··· ТЕКСТ ДЛЯ ЧТЕНИЯ
1 См.: Елистратов В.С. Россия как миф (к вопросу о структурно-мифологических типах восприятия России Западом). В кн.: Россия и Запад: диалог культур. М., МГУ. Факультет иностранных языков. Центр по изучению взаимодействия культур, 1994. — с. 6—18.
2 Цит. по: Солоневич И. Народная монархия. М., 1991. — с. 22.
Невероятная художественная сила и достоверность русской классической литературы и соответственно России. Не случайно идеологи национал-социализма в Германии перед войной упорно “изучали” русский национальный характер по Плюшкину, Обломову, Каратаеву, Онегину и др. Все попытки того же Солоневича, который в то время был в Германии, убедить немецких мыслителей в том, что существует явное различие между среднестатистическим русским и Обломовым и что лучше изучать русский характер, например, по известной книге химика Менделеева о России или, на худой конец, по рассказу Николая Лескова “Железная воля”, не увенчались успехом. Художественные типы русской словесности прекрасно ложились в идеологические схемы национал-социализма, согласно которым русские пассивны, ленивы, не самостоятельны и так далее и тому подобное.
Если максимально полемически заострить мысль, то можно сказать, что русская классическая литература сыграла роковую роль в судьбе России. Сама, разумеется, того не желая. “Хотели как лучше, получилось как всегда”, — как выразился еще один политический мифотворец (а скорее — объект мифотворчества) перестроечной и постперестроечной эпохи.
······
◆ ЗАДАНИЕ: Пожалуйста, обновите фрагмент текста о России как мифе с «1 См.: Елистратов» по «1991. — с. 22.» включительно, заменив «диалог культур» на «диалог цивилизаций». Опирайтесь только на этот текст.
··· ПРЕДОСТАВЛЕННЫЙ МАТЕРИАЛ
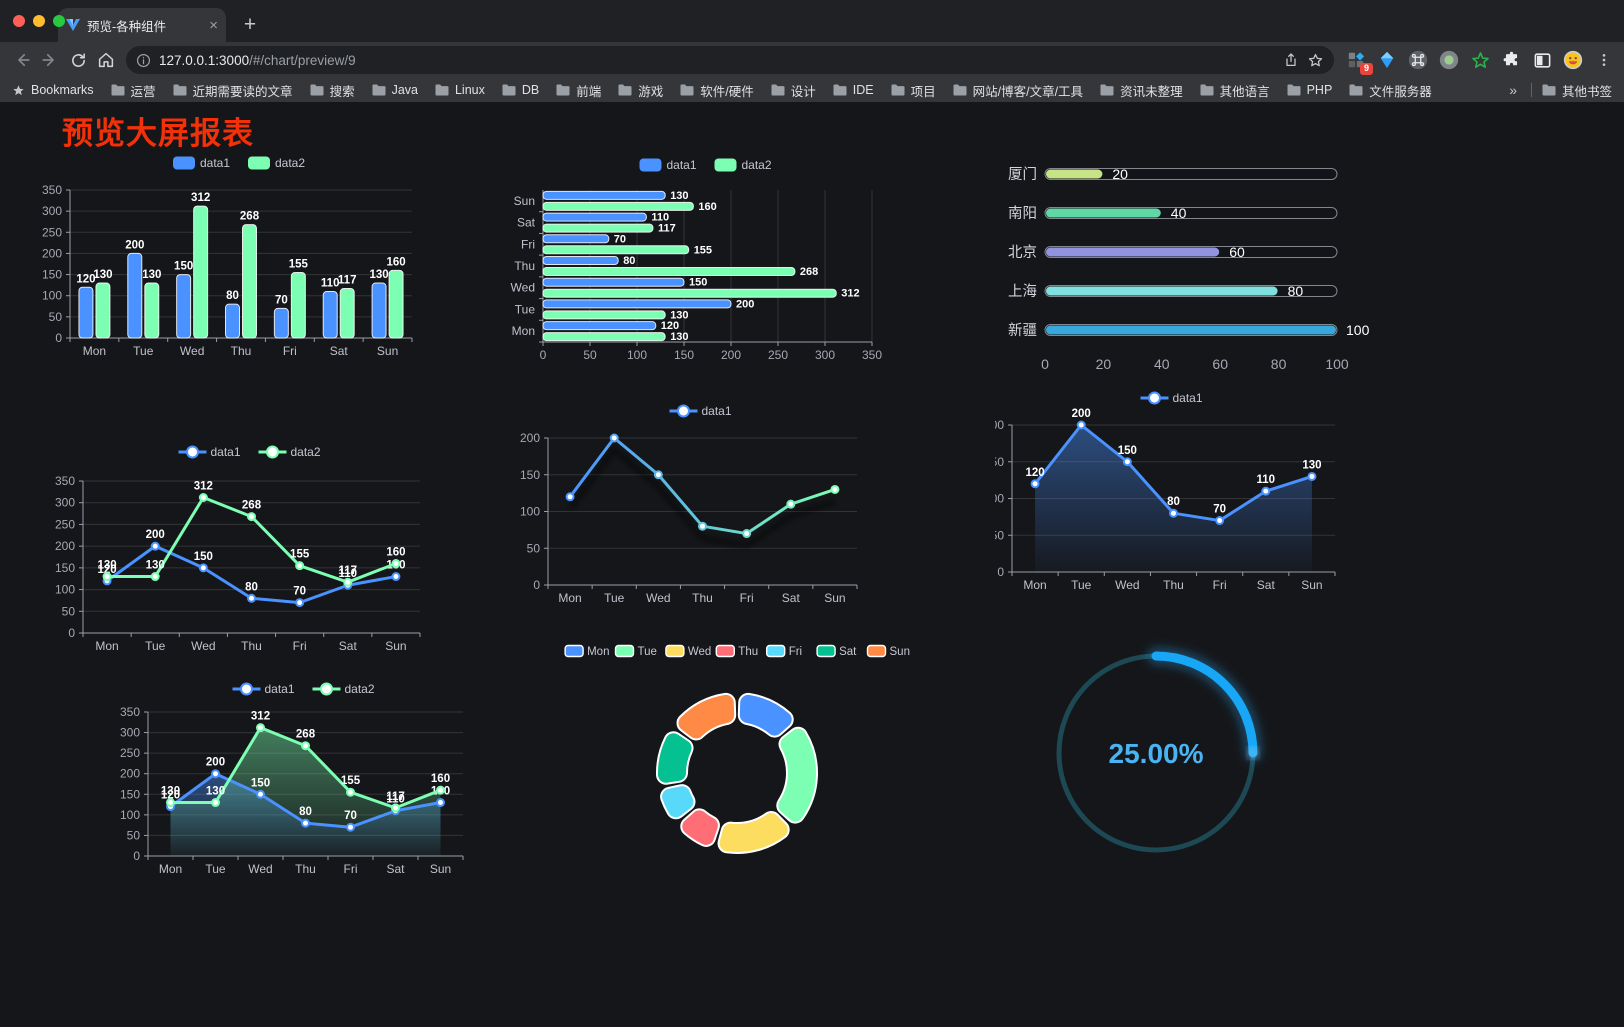  I want to click on site-info-icon, so click(144, 60).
······
◆ ГОТОВОЕ УПРАЖНЕНИЕ:
1 См.: Елистратов В.С. Россия как миф (к вопросу о структурно-мифологических типах восприятия России Западом). В кн.: Россия и Запад: диалог цивилизаций. М., МГУ. Факультет иностранных языков. Центр по изучению взаимодействия культур, 1994. — с. 6—18.
2 Цит. по: Солоневич И. Народная монархия. М., 1991. — с. 22.